EFF reveals plot to cripple European television

EFF has just published a long-awaited, brilliant paper on Europe's proposed digital TV DRM system. The proposal comes from the Digital Broadcasters' Forum (I was EFF's rep at DVB for years), and it's the most restrictive digital TV proposal, encompassing all the evils of Blu-Ray and DVD-HD, and adding new wrinkles.

For example, DVB's DRM distinguishes between legitimate and illegitimate households — if you live in a legit household, you can share your videos among all your household's devices. If you live in an illegitimate household, you can't. What's a legit household? Well, DVB always talks about how much effort they've put into protecting households with summer homes, but when I raised the possibility of a household where mom and dad live in Manila, with a son doing construction contracts in Saudi Arabia and a daughter working as an au pair in Los Angeles, I was told that this was a "corner case."

EFF is the only consumer group admitted to the DRM negotiations — closed door, secretive meetings that you had to pay EU10,000 a year to attend — and then only because it came as the representative of some open source manufacturers. Speaking of which, the DVB spec requires that devices be built to resist end-user modification, which means that open source and free software are right out.

DVB makes TV standards for Europe and parts of Asia, Australia, Africa and Latinamerica; the people working on the DRM project also wanted to see it rolled out in the USA. This is coming soon to a home theater near you.

Take action, stand up, join EFF and refuse to be chained by your devices. Tell the manufacturers that they have the market power to buy and sell Hollywood out of pocket — stop sucking up to them and build the devices we want to buy!

Principally at the studios' behest, DVB has been working since 2003 on an elaborate television DRM scheme called Content Protection and Copy Management (CPCM). Its unparalleled restrictions include:

* Enforcing severe home recording and copying limitations. CPCM will allow content providers to apply copy restriction labels to broadcast streams. For example, a program could be marked as "Copy Never." In turn, your DVRs and others devices receiving the signal will have to obey and forbid copying even for home use. A content provider could opt to allow recording but still enforce a multitude of restrictions on copying to other devices.
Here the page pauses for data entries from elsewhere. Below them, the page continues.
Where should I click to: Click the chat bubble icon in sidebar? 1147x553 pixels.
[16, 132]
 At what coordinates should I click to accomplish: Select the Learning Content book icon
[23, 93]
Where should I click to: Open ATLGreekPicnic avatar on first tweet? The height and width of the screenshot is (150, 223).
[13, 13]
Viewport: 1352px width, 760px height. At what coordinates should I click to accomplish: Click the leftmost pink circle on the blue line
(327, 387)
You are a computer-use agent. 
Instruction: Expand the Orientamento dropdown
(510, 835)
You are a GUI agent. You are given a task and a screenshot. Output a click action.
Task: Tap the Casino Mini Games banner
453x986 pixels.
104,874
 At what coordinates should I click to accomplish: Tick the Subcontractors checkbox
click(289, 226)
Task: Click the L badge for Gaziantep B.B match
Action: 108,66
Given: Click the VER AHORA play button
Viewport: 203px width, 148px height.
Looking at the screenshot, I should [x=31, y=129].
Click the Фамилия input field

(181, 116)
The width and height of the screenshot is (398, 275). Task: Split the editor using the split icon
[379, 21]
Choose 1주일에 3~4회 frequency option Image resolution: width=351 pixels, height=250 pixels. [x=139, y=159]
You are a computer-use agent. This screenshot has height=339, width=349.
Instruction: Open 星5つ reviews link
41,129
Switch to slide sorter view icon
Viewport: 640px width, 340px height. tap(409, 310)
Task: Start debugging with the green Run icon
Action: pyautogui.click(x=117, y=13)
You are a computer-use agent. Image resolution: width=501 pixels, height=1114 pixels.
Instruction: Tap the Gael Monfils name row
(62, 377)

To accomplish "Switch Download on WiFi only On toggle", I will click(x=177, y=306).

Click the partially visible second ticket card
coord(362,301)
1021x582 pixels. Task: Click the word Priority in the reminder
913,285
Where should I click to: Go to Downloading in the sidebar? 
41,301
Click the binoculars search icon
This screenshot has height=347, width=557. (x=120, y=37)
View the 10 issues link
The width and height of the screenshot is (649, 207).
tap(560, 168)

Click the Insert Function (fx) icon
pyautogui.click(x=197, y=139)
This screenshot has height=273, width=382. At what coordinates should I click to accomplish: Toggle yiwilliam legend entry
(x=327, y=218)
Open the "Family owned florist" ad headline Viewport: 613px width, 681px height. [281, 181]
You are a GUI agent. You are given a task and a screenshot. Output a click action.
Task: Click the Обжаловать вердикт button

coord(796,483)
* Imposing controls on where you watch a program. Even if you are given permission to move a program to your laptop or other portable devices, "geography controls" may kick in and stop playback once you leave home or a particular locale. These restrictions may be enforced using tamper-proof GPS receivers built in to your devices. CPCM can also be used to block sending video to yourself over your own home network or the Internet, among other things.

* Dictating how you get to share shows with your own family. CPCM can be used to examine, for instance, the frequency with which devices are connected to a personal network and determine whether your sharing is within an "Authorized Domain" Absurdly, DVB spent significant time arguing over what happens to a digital video in case of a divorce!

* Breaking compatibility with your devices. You may have already invested in new high definition displays and receivers that rely on component analog connections or unrestricted digital outputs, but CPCM will allow the studios to arbitrarily block these connections. In other words, individual copyright holders can turn your gadgets into oversized paperweights. CPCM- restricted media will also be able to carry blacklists and revoke compatibility with particular devices that don't enforce Hollywood's restrictions sufficiently.